Upon completion of this chapter, you should understand the following:
the dimension of sources of data with respect to the overall goals of understanding data systems,
the basic characteristics of each of the data sources of:
local files,
local and remote relational database systems,
web servers, and
provider APIs.
the idea of the forms of data being realized by specific formats, and those formats being the means of providing data from the various sources.
The purpose of this chapter is to introduce Part III of the textbook by giving an overview of the data system sources . We begin by reviewing the architecture originally described in Chap. 1, which characterizes the client application and the set of data system sources through which the application may obtain data. This review and the relationship between the sources and the data forms and formats are explored in Sect. 18.1. The remainder of the chapter discusses each of the data system source types.
18.1 Architecture
Format : The translation from a logical structure into a sequence of characters (or bytes) that allows interpretation/parsing, so that one endpoint, the provider, can translate a structure from a data model into a format for receipt and appropriate interpretation back into its structure by a client.
Encoding : The translation from a sequence of characters (provided by the format) into the bytes that represent those characters. Bytes are the unit of information storage used within files and carried by network messages.
Carrier : For local files, this is the operating system, which stores the data as named files on a physical storage medium. For providers over the network, the carrier is the network protocol used by both ends of the network communication. This could be a specialized protocol, like that used by MySQL or Postgres, or could be a general network protocol, like the HyperText Transfer Protocol (HTTP) used in Internet communication.

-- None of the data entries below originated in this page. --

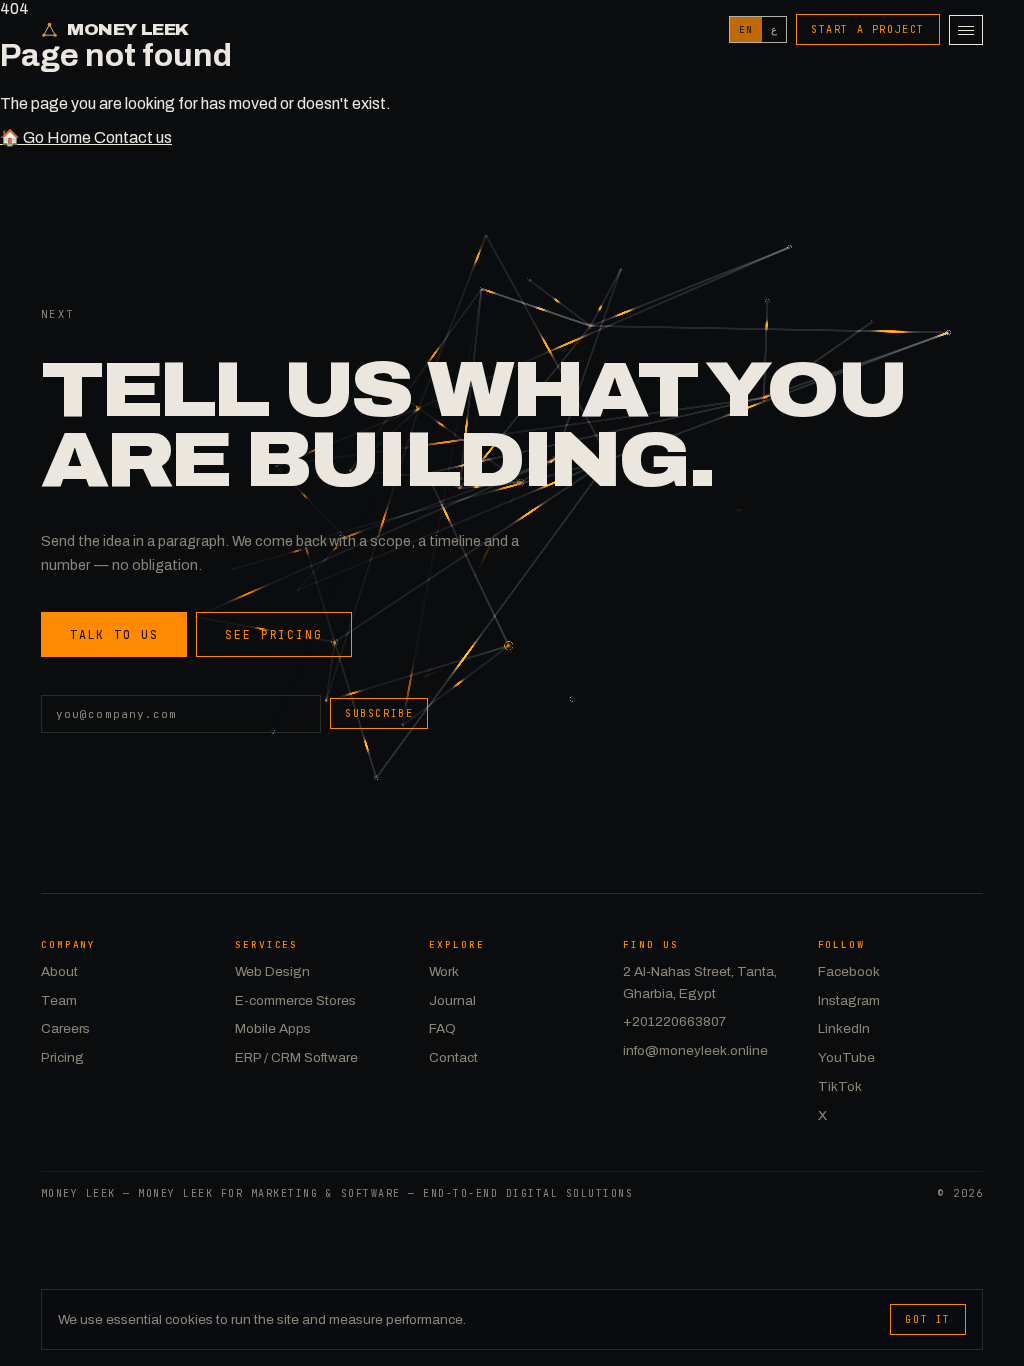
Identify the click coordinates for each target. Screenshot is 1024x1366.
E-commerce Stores (295, 1000)
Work (444, 971)
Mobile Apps (273, 1028)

We can broadly partition providers into those whose data is provided locally and those whose data is provided over a network. Through the coverage of the data models, we have already seen the data sources of local files and relational database systems, both local and remote. We include them in this overview for completeness, but most of the emphasis in Part III of the book is on data sources over the network, and, in particular, data sources of web servers and API services.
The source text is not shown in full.